Shattered Sudan | Drilling for Oil, Hoping for Peace, National Geographic
By Randy OlsonSudan is the largest country in Africa. Two and a half million Sudanese have died—the most casualties anywhere since WWII—in a seemingly endless civil war that finally led to division in 2011.
During the recent civil war, northerners kidnapped southern Africans and forced them to fight their own people. Most in the North acted as if there wasn’t even a war going on because it just didn’t affect them. Meanwhile in the south, brother was killing brother.
It takes years to become an expert. I am not, and this is a very complex country. Facts are elusive. Press releases in the north have conflicting information in Arabic and in English. In the south you can barely get through to rebel offices in Nairobi, often because they can’t pay their phone bills.
In the middle of this assignment, in the middle of this civil war, I had to adjust to whatever came along. The transitions are usually the most difficult.
You leave your comfy, little life . . . and you enter travel hell, which usually includes some Idi Amin look-alike screaming at you to put all 600 rolls of film through a 1950s X-ray machine the size of a semi that looks like it was actually built for time travel. You wonder why part of the machine is battered until the belt stops moving and a guy beats it with a stick to get it going again.
It seems you always land in the same third world airport—always in the dark—with the same weirdly-angled fluorescent tubes flickering on and off, ballasts almost dead and whining away into the night.
When you step off the plane, something WILL hit you. Extreme heat, extreme cold, a certain smell or set of smells that lets you know for certain you’re very, very far from home. Then you remember that wheels on bags don’t help in any of these places but you try to drag your bag along anyway, over chunks of broken concrete with rebar poking through it.
If you are lucky you end up, at least initially, in a hotel, which is often a pile-of-rubble-kind-of-structure. (The one I stayed in was nestled right next to the bombed out shell of owner’s previous hotel.)
Usually by the next morning you’re excited to be in a new place and ready to get to work. But this first morning in Sudan I was greeted with this editorial in the local paper (Translated from Arabic by my fixer):
Photography is prohibited
Dear Sudanese tourist, our country and its unique exotic beauty may entice you; you may elatedly walk about the Nile Avenue, attracted by nature and its grace, which is evident on the riverbank. A sinful hand of yours may then reach for the camera to take a snap of the breathtaking scene, having the Nile as a magnificent background. You must realize then that you have violated an officially impermissible action, that you intentionally and openly subject your own self to criminal interrogation.
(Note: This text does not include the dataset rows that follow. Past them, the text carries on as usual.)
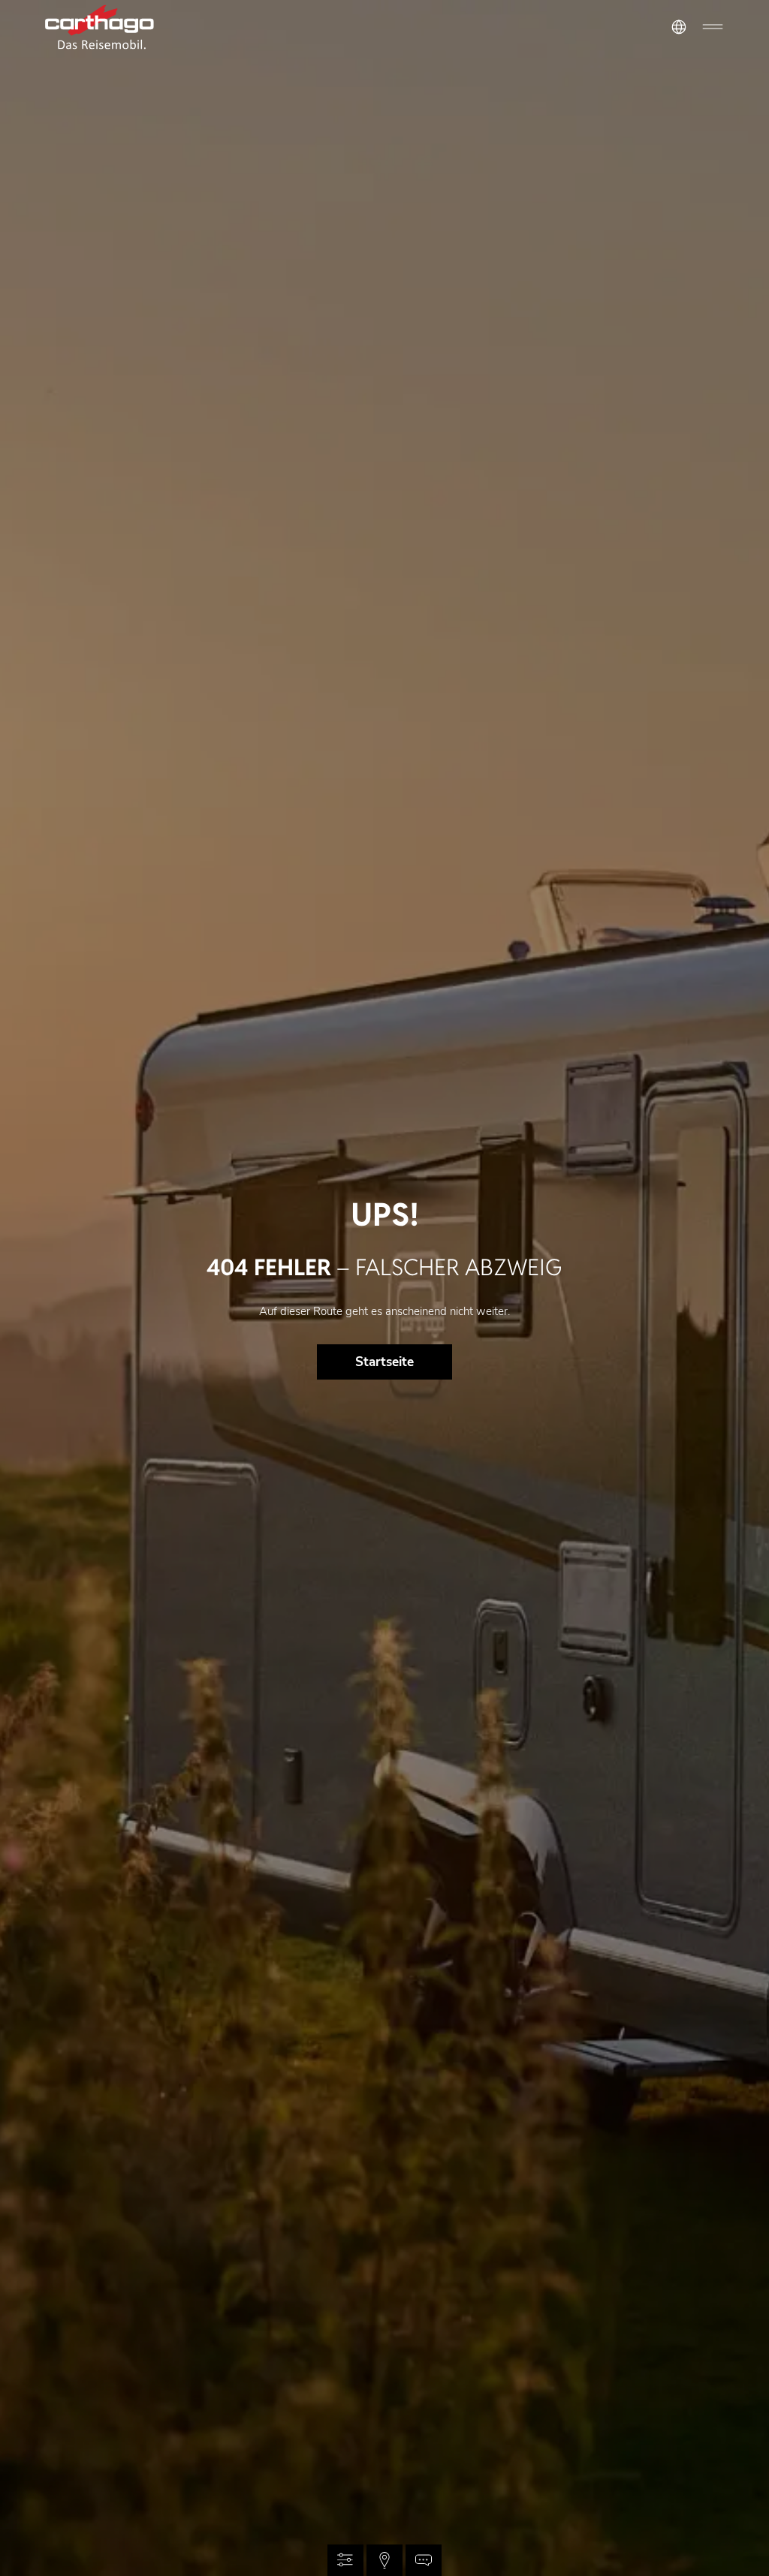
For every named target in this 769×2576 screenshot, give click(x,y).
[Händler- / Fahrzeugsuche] (384, 2560)
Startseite (384, 1362)
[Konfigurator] (345, 2560)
Sudan shares borders with nine other countries and there are times when they have been at war with ALL of them. This creates a militarized provincial environment where anyone with a camera is treated as a spy.
Being on assignment for National Geographic Magazine in Sudan posed inconceivable challenges. Imagine that you wanted to photograph a housewife in Poughkeepsie, but to do so you had to call Condoleezza Rice’s personal cell phone and convince her to mobilize her entire staff to first notify the CIA, FBI, local police, NSA, park police, the mayor’s office and all other authorities.
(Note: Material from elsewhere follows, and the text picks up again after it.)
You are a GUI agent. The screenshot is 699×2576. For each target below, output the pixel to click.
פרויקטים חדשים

Then Secretary Rice would have to send high-ranking security officers along with you to Poughkeepsie, who would take you to visit the mayor and chief of police. They would show everyone the papers from Secretary Rice, the local officials would then assign a security guy and a PR officer to join your entourage, and off you go to the address in Poughkeepsie.
Five to ten people are with you when you arrive at the poor woman’s house. She makes tea for everyone and you wait for her to get away from the group so you can photograph her . . . she goes outside to hang laundry and you follow. But a neighbor sees you with a camera, and since only spies have cameras, the neighbor calls a relative who is the local dogcatcher. He shows up in the middle of the night with some of his goons and takes all of your cameras and film and tells you to take the next flight out of town. (This actually happened to me.)
When you get back to DC, Condoleezza explains that they really don’t know all of the factions in Poughkeepsie and next time they will send someone with you who knows the dogcatcher personally, so you won’t be in this particular kind of fix again.
Next you decide it’s important to photograph the wild horse roundup at Chincoteague, so you call Donald Rumsfeld on his personal cell phone because he knows more security people in Chincoteague than any of the other ministers . . .
And the process starts all over again.
Oh, and its 130 degrees and the light sucks all day long. And, my problems were minor when compared with what the average Sudanese deals with on a daily basis. What is their story really about?
Every newspaper and magazine article on Sudan that I’ve seen begins with the phrase: “The Islamic North vs. Christian Animist South,” basically framing it as a simplistic war of ideology.
Ideology is clearly a component, but I think it is more accurate to say it is primarily a war about resources. Either way, the suffering of the citizens continues. Those in power there don’t seem to care.